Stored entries
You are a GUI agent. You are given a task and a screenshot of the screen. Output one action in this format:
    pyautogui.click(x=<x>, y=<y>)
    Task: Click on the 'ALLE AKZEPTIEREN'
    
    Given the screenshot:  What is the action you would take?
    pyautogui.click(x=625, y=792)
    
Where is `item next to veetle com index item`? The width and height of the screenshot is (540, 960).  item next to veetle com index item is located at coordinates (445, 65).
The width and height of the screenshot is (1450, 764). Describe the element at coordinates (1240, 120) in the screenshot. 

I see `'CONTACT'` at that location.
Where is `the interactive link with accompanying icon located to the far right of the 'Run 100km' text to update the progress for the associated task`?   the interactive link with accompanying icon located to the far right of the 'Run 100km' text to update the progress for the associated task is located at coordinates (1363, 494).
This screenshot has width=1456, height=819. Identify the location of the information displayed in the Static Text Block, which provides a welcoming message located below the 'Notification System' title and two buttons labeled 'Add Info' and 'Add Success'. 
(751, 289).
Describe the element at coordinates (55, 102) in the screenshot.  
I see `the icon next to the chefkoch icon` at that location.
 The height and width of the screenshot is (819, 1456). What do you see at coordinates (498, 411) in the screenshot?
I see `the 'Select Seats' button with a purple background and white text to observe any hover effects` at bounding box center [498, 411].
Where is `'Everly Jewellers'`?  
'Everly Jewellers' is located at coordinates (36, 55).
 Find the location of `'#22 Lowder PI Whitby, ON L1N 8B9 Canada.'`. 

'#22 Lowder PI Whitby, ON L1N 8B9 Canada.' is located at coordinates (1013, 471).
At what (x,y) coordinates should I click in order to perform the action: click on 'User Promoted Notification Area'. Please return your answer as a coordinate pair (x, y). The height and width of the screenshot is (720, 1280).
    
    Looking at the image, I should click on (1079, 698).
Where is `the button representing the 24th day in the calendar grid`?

### The task
Arrange every item above into a numbered list, leaving out any blank lines.

### Exercise solution
1. You are a GUI agent. You are given a task and a screenshot of the screen. Output one action in this format:
2.     pyautogui.click(x=<x>, y=<y>)
3.     Task: Click on the 'ALLE AKZEPTIEREN'
4.     Given the screenshot:  What is the action you would take?
5.     pyautogui.click(x=625, y=792)
6. Where is `item next to veetle com index item`? The width and height of the screenshot is (540, 960).  item next to veetle com index item is located at coordinates (445, 65).
7. The width and height of the screenshot is (1450, 764). Describe the element at coordinates (1240, 120) in the screenshot. 
8. I see `'CONTACT'` at that location.
9. Where is `the interactive link with accompanying icon located to the far right of the 'Run 100km' text to update the progress for the associated task`?   the interactive link with accompanying icon located to the far right of the 'Run 100km' text to update the progress for the associated task is located at coordinates (1363, 494).
10. This screenshot has width=1456, height=819. Identify the location of the information displayed in the Static Text Block, which provides a welcoming message located below the 'Notification System' title and two buttons labeled 'Add Info' and 'Add Success'. 
11. (751, 289).
12. Describe the element at coordinates (55, 102) in the screenshot.  
13. I see `the icon next to the chefkoch icon` at that location.
14.  The height and width of the screenshot is (819, 1456). What do you see at coordinates (498, 411) in the screenshot?
15. I see `the 'Select Seats' button with a purple background and white text to observe any hover effects` at bounding box center [498, 411].
16. Where is `'Everly Jewellers'`?  
17. 'Everly Jewellers' is located at coordinates (36, 55).
18.  Find the location of `'#22 Lowder PI Whitby, ON L1N 8B9 Canada.'`. 
19. '#22 Lowder PI Whitby, ON L1N 8B9 Canada.' is located at coordinates (1013, 471).
20. At what (x,y) coordinates should I click in order to perform the action: click on 'User Promoted Notification Area'. Please return your answer as a coordinate pair (x, y). The height and width of the screenshot is (720, 1280).
21.     Looking at the image, I should click on (1079, 698).
22. Where is `the button representing the 24th day in the calendar grid`?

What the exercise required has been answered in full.